> **Available records**
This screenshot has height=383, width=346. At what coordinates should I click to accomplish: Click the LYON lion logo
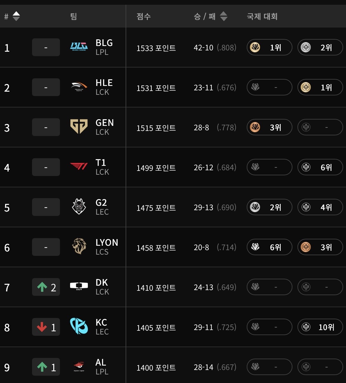click(x=79, y=246)
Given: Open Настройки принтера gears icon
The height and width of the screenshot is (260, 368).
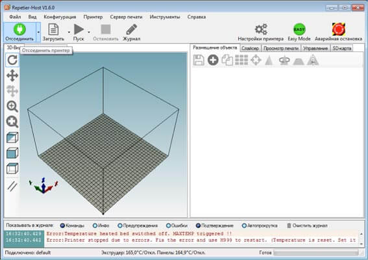Looking at the screenshot, I should (x=261, y=29).
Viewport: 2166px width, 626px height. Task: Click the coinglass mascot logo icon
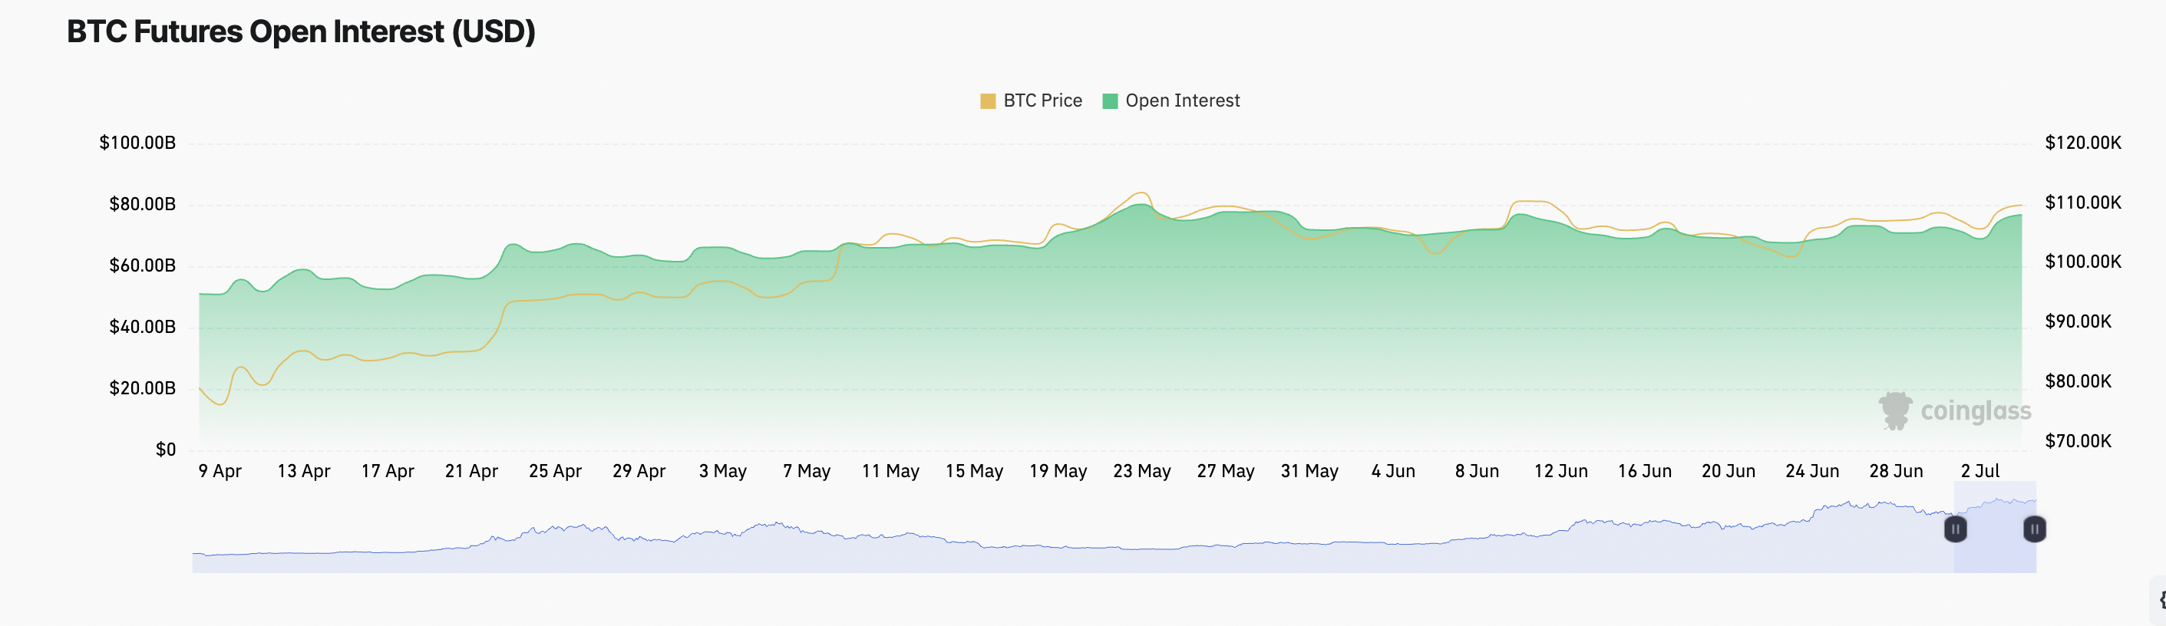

> **Brief**
For each line above that contains "icon", make a copy.

> **Task output**
Given: Open Настройки принтера gears icon
Viewport: 2166px width, 626px height. Task: Click the coinglass mascot logo icon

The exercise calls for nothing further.